Писатель использует в романе множество эпиграфов, названий из русской классики, но всегда со смещением акцентов или прямо пародийно - «Бедный всадник», «Поэма о мелком хулиганстве», название эпилога «Утро разоблачения», или «Медные люди» и т.д. В этой связи И.С. Скоропанова справедливо отмечает: «Тенденция к снижению характерных для русской классической литературы мотивов, героев и сюжетных положений подается как одна из неотъемлемых особенностей ее развития, начиная с послепушкинской эпохи и до наших дней. Наиболее отчетливо выявляет себя данная закономерность в игре с такими культурными знаками, как «пророк», «герой нашего времени», «маскарад», «дуэль», «бесы». Показательно, что для объяснения современной эпохи, феномена «советского человека» Битову потребовалась едва ли не вся «периодическая система» русской классики, - настолько сложны исследуемые им явления, настолько искажены представления о них, сложившиеся под воздействием тенденциозно ориентированной пропаганды (в том числе беллетристической)».

Таким образом, снижение культуры в цитациях романа Битова - это констатация потери в сознании человека и общества советского периода истории ключа к культуре. Она, по-настоящему не востребованная, а иногда сознательно отвергаемая, превращается в зашифрованный текст - сфинкса, загадку которого уже невозможно отгадать. Быть может, основная мысль многоуровневого романа Битова, с ярко выраженным игровым началом, интертекстуального по своей природе, достаточно проста и вовсе не замкнута на сфере культуры: сознание, отравленное компромиссностью, конформизмом, подменой непосредственного ощущения реальности регламентированными представлениями о ней, не способно к подлинной связи с культурой прошлого. Оно беспощадно, что грозит разрушением и самой культурной традиции, к которой такое сознание прикасается.

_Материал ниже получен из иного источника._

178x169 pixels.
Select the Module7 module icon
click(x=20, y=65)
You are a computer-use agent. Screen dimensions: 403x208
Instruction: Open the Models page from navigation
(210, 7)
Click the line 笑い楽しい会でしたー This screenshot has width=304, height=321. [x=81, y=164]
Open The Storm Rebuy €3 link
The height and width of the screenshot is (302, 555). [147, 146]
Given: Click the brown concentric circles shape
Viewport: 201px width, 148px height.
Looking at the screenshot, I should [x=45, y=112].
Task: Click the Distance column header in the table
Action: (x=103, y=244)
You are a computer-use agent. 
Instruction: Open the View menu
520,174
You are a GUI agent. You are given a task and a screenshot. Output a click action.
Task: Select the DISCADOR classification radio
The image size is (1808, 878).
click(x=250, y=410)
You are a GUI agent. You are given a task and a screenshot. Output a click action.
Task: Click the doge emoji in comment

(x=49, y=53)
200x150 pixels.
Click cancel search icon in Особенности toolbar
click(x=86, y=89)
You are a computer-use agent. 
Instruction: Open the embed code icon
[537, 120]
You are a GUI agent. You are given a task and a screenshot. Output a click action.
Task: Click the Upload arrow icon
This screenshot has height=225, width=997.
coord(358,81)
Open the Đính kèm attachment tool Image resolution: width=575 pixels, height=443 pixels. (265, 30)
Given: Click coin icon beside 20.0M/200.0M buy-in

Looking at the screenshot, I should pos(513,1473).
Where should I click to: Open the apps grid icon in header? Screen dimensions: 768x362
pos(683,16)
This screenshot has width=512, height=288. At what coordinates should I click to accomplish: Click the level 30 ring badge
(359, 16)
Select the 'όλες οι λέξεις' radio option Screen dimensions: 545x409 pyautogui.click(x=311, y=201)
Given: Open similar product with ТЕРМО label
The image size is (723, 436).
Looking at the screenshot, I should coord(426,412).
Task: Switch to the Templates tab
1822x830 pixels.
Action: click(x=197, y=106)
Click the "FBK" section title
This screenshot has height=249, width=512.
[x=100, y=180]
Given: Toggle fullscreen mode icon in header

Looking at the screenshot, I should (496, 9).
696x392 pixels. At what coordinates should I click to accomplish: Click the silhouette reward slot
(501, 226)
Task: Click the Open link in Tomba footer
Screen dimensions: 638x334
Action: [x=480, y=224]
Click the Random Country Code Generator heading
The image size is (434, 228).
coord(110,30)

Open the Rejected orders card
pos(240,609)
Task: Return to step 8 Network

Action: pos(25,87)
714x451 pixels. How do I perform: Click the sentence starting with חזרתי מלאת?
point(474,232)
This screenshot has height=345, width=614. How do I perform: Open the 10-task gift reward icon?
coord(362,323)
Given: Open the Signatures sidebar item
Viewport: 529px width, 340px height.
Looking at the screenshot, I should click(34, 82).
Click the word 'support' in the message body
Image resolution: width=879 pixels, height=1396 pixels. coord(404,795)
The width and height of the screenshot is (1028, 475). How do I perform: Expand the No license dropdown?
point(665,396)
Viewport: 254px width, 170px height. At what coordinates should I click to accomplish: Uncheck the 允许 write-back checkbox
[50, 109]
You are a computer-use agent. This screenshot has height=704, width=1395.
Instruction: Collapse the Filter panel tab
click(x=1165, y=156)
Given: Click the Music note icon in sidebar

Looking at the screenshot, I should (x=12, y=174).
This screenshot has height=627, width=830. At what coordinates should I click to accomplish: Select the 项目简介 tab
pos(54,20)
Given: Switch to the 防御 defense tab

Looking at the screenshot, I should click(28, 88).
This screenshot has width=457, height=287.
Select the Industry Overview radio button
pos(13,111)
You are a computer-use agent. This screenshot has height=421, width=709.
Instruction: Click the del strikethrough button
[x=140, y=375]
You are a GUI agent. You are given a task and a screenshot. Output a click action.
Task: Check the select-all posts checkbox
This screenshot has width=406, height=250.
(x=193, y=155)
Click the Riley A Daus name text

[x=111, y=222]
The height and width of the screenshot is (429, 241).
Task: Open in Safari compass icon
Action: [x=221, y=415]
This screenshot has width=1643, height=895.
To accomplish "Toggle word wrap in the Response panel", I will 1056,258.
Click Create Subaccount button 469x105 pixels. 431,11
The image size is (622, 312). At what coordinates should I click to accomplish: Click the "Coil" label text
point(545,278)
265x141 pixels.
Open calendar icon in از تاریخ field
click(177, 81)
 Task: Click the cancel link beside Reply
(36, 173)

А в то же время символика цитатного названия романа и два эпиграфа к нему создают еще одно интересное поле интерпретации и всего романа, и роли художника в мире.

Эпиграфы из Пушкина: «А вот то будет, что и нас не будет» (проект эпиграфа к «Повестям Белкина») и второй - из стихотворения А. Блока «Пушкинскому дому»:

Имя Пушкинского Дома

В Академии наук!

Звук понятный и знакомый,

Не пустой для сердца звук!

- сопрягают в себе земное и небесное, временное наше земное бытие и вечную жизнь души и духа. Искусство - сфера небесного, в нем действительно заключен «не пустой для сердца звук!». Очерчивая границы русской литературы от Александра Пушкина до Александра Блока, Битов, несомненно, подчеркивает ее непреходящую духовную ценность, какие бы тяжелые времена ни переживала Россия, ее народ и сама культура. А это совсем не постмодернистская идея. Роман А. Битова «Пушкинский дом» - переходное явление: в условиях тяжелейшего идеологического давления писатель средствами искусства и только искусства ищет пути к обретению достоинства личности, используя и совершенно новые для русской литературы художественные приемы.

 

В «Пушкинском доме» отмечают такие черты постмодернизма:

1. интертекстуальность (эпиграфы и названия разделов и глав отсылают к классическим произведениям русской литературы),

2. принципиальная незавершённость повествования,

3. ирония,

4. сложные отношения автора и героя, рефлексия над собственным текстом («автолитературоведение»).